## TASK DIRECTIONS
Substitute "Display resolution" for "Image resolution" everywhere in the lines below, and reproduce them with no other change.

— BEGIN ENTRIES SHOWN —

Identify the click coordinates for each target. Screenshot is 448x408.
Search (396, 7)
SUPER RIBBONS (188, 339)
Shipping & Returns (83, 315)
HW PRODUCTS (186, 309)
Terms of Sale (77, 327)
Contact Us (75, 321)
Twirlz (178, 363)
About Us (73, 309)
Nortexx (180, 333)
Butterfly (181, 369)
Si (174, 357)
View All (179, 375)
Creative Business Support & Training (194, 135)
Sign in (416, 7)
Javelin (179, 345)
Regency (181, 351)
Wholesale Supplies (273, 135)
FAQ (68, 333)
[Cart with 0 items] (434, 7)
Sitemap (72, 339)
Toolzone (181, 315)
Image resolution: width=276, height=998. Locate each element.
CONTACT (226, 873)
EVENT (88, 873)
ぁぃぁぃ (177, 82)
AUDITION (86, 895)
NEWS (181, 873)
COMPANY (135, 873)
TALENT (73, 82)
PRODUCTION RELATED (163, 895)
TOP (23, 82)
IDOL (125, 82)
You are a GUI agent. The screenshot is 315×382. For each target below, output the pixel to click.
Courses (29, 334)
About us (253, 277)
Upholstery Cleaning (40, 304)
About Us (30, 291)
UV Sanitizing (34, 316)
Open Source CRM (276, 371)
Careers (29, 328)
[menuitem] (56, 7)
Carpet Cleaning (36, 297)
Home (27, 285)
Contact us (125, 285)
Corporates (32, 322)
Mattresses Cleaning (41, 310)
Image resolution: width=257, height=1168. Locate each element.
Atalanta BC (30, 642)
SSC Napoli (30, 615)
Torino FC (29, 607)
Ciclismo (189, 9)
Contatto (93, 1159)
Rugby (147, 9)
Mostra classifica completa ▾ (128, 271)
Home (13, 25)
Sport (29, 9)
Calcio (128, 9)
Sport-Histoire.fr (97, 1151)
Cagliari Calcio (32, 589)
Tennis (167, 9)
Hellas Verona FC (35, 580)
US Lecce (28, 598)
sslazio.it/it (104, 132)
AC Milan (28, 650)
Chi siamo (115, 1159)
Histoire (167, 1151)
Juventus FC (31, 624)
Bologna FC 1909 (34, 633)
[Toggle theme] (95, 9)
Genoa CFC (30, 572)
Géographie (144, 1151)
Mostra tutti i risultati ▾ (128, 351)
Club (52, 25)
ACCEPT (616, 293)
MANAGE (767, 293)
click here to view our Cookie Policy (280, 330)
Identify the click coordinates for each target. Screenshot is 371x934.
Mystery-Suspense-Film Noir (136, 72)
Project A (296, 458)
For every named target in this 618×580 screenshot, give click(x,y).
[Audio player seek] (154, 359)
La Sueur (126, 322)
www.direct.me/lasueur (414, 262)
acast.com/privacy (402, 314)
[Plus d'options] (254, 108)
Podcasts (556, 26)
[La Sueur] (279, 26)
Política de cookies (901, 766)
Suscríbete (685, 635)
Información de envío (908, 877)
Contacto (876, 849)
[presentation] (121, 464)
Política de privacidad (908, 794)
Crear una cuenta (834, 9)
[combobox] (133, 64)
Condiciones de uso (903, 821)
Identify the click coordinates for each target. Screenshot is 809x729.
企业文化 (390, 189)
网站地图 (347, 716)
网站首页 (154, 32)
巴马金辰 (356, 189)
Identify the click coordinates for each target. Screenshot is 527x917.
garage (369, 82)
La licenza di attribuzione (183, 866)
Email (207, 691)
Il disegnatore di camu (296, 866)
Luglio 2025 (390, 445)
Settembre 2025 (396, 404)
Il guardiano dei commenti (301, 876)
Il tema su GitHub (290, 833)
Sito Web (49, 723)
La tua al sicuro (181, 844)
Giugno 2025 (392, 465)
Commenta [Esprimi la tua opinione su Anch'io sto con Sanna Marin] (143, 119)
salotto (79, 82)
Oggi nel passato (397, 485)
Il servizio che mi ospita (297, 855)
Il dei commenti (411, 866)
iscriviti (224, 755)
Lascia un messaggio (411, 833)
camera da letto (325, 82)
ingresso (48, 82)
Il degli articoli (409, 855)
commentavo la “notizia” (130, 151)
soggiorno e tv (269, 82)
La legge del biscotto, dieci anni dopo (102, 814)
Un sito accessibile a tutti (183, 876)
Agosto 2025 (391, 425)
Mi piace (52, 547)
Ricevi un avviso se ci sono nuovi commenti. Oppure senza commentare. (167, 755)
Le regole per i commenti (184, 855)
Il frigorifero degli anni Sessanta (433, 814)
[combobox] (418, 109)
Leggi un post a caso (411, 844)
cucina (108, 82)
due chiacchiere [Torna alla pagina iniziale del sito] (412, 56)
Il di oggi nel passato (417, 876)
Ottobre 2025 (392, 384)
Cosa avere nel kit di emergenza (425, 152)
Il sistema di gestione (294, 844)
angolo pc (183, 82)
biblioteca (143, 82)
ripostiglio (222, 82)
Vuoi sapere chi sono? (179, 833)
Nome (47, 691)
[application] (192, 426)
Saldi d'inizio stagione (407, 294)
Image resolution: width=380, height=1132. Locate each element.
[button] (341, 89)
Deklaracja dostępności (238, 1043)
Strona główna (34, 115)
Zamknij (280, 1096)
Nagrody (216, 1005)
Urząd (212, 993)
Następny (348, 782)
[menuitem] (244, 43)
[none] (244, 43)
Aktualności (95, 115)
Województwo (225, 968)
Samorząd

— END ENTRIES SHOWN —

## FINAL ANSWER
Identify the click coordinates for each target. Screenshot is 448x408.
Search (396, 7)
SUPER RIBBONS (188, 339)
Shipping & Returns (83, 315)
HW PRODUCTS (186, 309)
Terms of Sale (77, 327)
Contact Us (75, 321)
Twirlz (178, 363)
About Us (73, 309)
Nortexx (180, 333)
Butterfly (181, 369)
Si (174, 357)
View All (179, 375)
Creative Business Support & Training (194, 135)
Sign in (416, 7)
Javelin (179, 345)
Regency (181, 351)
Wholesale Supplies (273, 135)
FAQ (68, 333)
[Cart with 0 items] (434, 7)
Sitemap (72, 339)
Toolzone (181, 315)
Display resolution: width=276, height=998. Locate each element.
CONTACT (226, 873)
EVENT (88, 873)
ぁぃぁぃ (177, 82)
AUDITION (86, 895)
NEWS (181, 873)
COMPANY (135, 873)
TALENT (73, 82)
PRODUCTION RELATED (163, 895)
TOP (23, 82)
IDOL (125, 82)
You are a GUI agent. The screenshot is 315×382. For each target below, output the pixel to click.
Courses (29, 334)
About us (253, 277)
Upholstery Cleaning (40, 304)
About Us (30, 291)
UV Sanitizing (34, 316)
Open Source CRM (276, 371)
Careers (29, 328)
[menuitem] (56, 7)
Carpet Cleaning (36, 297)
Home (27, 285)
Contact us (125, 285)
Corporates (32, 322)
Mattresses Cleaning (41, 310)
Display resolution: width=257, height=1168. Locate each element.
Atalanta BC (30, 642)
SSC Napoli (30, 615)
Torino FC (29, 607)
Ciclismo (189, 9)
Contatto (93, 1159)
Rugby (147, 9)
Mostra classifica completa ▾ (128, 271)
Home (13, 25)
Sport (29, 9)
Calcio (128, 9)
Sport-Histoire.fr (97, 1151)
Cagliari Calcio (32, 589)
Tennis (167, 9)
Hellas Verona FC (35, 580)
US Lecce (28, 598)
sslazio.it/it (104, 132)
AC Milan (28, 650)
Chi siamo (115, 1159)
Histoire (167, 1151)
Juventus FC (31, 624)
Bologna FC 1909 (34, 633)
[Toggle theme] (95, 9)
Genoa CFC (30, 572)
Géographie (144, 1151)
Mostra tutti i risultati ▾ (128, 351)
Club (52, 25)
ACCEPT (616, 293)
MANAGE (767, 293)
click here to view our Cookie Policy (280, 330)
Identify the click coordinates for each target. Screenshot is 371x934.
Mystery-Suspense-Film Noir (136, 72)
Project A (296, 458)
For every named target in this 618×580 screenshot, give click(x,y).
[Audio player seek] (154, 359)
La Sueur (126, 322)
www.direct.me/lasueur (414, 262)
acast.com/privacy (402, 314)
[Plus d'options] (254, 108)
Podcasts (556, 26)
[La Sueur] (279, 26)
Política de cookies (901, 766)
Suscríbete (685, 635)
Información de envío (908, 877)
Contacto (876, 849)
[presentation] (121, 464)
Política de privacidad (908, 794)
Crear una cuenta (834, 9)
[combobox] (133, 64)
Condiciones de uso (903, 821)
Identify the click coordinates for each target. Screenshot is 809x729.
企业文化 (390, 189)
网站地图 (347, 716)
网站首页 (154, 32)
巴马金辰 (356, 189)
Identify the click coordinates for each target. Screenshot is 527x917.
garage (369, 82)
La licenza di attribuzione (183, 866)
Email (207, 691)
Il disegnatore di camu (296, 866)
Luglio 2025 (390, 445)
Settembre 2025 (396, 404)
Il guardiano dei commenti (301, 876)
Il tema su GitHub (290, 833)
Sito Web (49, 723)
La tua al sicuro (181, 844)
Giugno 2025 (392, 465)
Commenta [Esprimi la tua opinione su Anch'io sto con Sanna Marin] (143, 119)
salotto (79, 82)
Oggi nel passato (397, 485)
Il servizio che mi ospita (297, 855)
Il dei commenti (411, 866)
iscriviti (224, 755)
Lascia un messaggio (411, 833)
camera da letto (325, 82)
ingresso (48, 82)
Il degli articoli (409, 855)
commentavo la “notizia” (130, 151)
soggiorno e tv (269, 82)
La legge del biscotto, dieci anni dopo (102, 814)
Un sito accessibile a tutti (183, 876)
Agosto 2025 (391, 425)
Mi piace (52, 547)
Ricevi un avviso se ci sono nuovi commenti. Oppure senza commentare. (167, 755)
Le regole per i commenti (184, 855)
Il frigorifero degli anni Sessanta (433, 814)
[combobox] (418, 109)
Leggi un post a caso (411, 844)
cucina (108, 82)
due chiacchiere [Torna alla pagina iniziale del sito] (412, 56)
Il di oggi nel passato (417, 876)
Ottobre 2025 (392, 384)
Cosa avere nel kit di emergenza (425, 152)
Il sistema di gestione (294, 844)
angolo pc (183, 82)
biblioteca (143, 82)
ripostiglio (222, 82)
Vuoi sapere chi sono? (179, 833)
Nome (47, 691)
[application] (192, 426)
Saldi d'inizio stagione (407, 294)
Display resolution: width=380, height=1132. Locate each element.
[button] (341, 89)
Deklaracja dostępności (238, 1043)
Strona główna (34, 115)
Zamknij (280, 1096)
Nagrody (216, 1005)
Urząd (212, 993)
Następny (348, 782)
[menuitem] (244, 43)
[none] (244, 43)
Aktualności (95, 115)
Województwo (225, 968)
Samorząd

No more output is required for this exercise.